Activity.
Write all of the lines below out again, exactly as they stand.

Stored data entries
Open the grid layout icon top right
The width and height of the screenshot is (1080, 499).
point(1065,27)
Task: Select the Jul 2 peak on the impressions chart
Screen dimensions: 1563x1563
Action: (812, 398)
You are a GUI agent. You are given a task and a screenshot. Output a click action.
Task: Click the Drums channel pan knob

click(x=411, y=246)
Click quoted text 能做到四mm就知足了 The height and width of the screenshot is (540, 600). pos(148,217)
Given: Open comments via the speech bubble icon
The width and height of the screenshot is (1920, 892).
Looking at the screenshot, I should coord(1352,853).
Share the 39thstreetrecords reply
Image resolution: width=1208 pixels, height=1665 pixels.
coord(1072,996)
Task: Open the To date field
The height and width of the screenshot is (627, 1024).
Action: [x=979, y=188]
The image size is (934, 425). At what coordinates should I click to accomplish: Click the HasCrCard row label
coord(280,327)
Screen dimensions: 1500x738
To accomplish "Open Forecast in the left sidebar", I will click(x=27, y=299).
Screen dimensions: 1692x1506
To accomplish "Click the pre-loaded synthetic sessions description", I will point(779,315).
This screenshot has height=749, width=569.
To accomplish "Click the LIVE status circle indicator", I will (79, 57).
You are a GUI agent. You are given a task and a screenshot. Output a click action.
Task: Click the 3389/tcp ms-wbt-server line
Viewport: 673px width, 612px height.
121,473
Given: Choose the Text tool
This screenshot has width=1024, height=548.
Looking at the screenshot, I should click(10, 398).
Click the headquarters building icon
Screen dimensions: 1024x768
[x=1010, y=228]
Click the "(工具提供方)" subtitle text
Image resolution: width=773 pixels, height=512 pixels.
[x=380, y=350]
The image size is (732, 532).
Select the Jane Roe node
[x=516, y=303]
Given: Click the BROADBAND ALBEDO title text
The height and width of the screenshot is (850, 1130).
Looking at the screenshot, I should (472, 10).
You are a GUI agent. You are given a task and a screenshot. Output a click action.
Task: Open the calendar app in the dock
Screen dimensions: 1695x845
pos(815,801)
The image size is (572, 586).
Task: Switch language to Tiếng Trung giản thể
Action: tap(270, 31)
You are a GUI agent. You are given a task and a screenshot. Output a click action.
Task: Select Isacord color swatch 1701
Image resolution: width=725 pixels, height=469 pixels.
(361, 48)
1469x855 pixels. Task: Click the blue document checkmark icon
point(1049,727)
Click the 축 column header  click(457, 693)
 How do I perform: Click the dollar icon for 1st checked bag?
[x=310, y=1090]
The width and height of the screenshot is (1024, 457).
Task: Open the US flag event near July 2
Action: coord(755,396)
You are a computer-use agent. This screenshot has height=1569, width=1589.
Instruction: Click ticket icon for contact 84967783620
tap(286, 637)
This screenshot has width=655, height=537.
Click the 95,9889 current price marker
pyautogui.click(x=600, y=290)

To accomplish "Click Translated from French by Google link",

Written answer.
Open the grid layout icon top right
The width and height of the screenshot is (1080, 499).
point(1065,27)
Task: Select the Jul 2 peak on the impressions chart
Screen dimensions: 1563x1563
Action: (812, 398)
You are a GUI agent. You are given a task and a screenshot. Output a click action.
Task: Click the Drums channel pan knob

click(x=411, y=246)
Click quoted text 能做到四mm就知足了 The height and width of the screenshot is (540, 600). pos(148,217)
Given: Open comments via the speech bubble icon
The width and height of the screenshot is (1920, 892).
Looking at the screenshot, I should coord(1352,853).
Share the 39thstreetrecords reply
Image resolution: width=1208 pixels, height=1665 pixels.
coord(1072,996)
Task: Open the To date field
The height and width of the screenshot is (627, 1024).
Action: [x=979, y=188]
The image size is (934, 425). At what coordinates should I click to accomplish: Click the HasCrCard row label
coord(280,327)
Screen dimensions: 1500x738
To accomplish "Open Forecast in the left sidebar", I will click(x=27, y=299).
Screen dimensions: 1692x1506
To accomplish "Click the pre-loaded synthetic sessions description", I will point(779,315).
This screenshot has height=749, width=569.
To accomplish "Click the LIVE status circle indicator", I will (79, 57).
You are a GUI agent. You are given a task and a screenshot. Output a click action.
Task: Click the 3389/tcp ms-wbt-server line
Viewport: 673px width, 612px height.
121,473
Given: Choose the Text tool
This screenshot has width=1024, height=548.
Looking at the screenshot, I should click(10, 398).
Click the headquarters building icon
Screen dimensions: 1024x768
[x=1010, y=228]
Click the "(工具提供方)" subtitle text
Image resolution: width=773 pixels, height=512 pixels.
[x=380, y=350]
The image size is (732, 532).
Select the Jane Roe node
[x=516, y=303]
Given: Click the BROADBAND ALBEDO title text
The height and width of the screenshot is (850, 1130).
Looking at the screenshot, I should (472, 10).
You are a GUI agent. You are given a task and a screenshot. Output a click action.
Task: Open the calendar app in the dock
Screen dimensions: 1695x845
pos(815,801)
The image size is (572, 586).
Task: Switch language to Tiếng Trung giản thể
Action: tap(270, 31)
You are a GUI agent. You are given a task and a screenshot. Output a click action.
Task: Select Isacord color swatch 1701
Image resolution: width=725 pixels, height=469 pixels.
(361, 48)
1469x855 pixels. Task: Click the blue document checkmark icon
point(1049,727)
Click the 축 column header  click(457, 693)
 How do I perform: Click the dollar icon for 1st checked bag?
[x=310, y=1090]
The width and height of the screenshot is (1024, 457).
Task: Open the US flag event near July 2
Action: coord(755,396)
You are a computer-use agent. This screenshot has height=1569, width=1589.
Instruction: Click ticket icon for contact 84967783620
tap(286, 637)
This screenshot has width=655, height=537.
Click the 95,9889 current price marker
pyautogui.click(x=600, y=290)

To accomplish "Click Translated from French by Google link",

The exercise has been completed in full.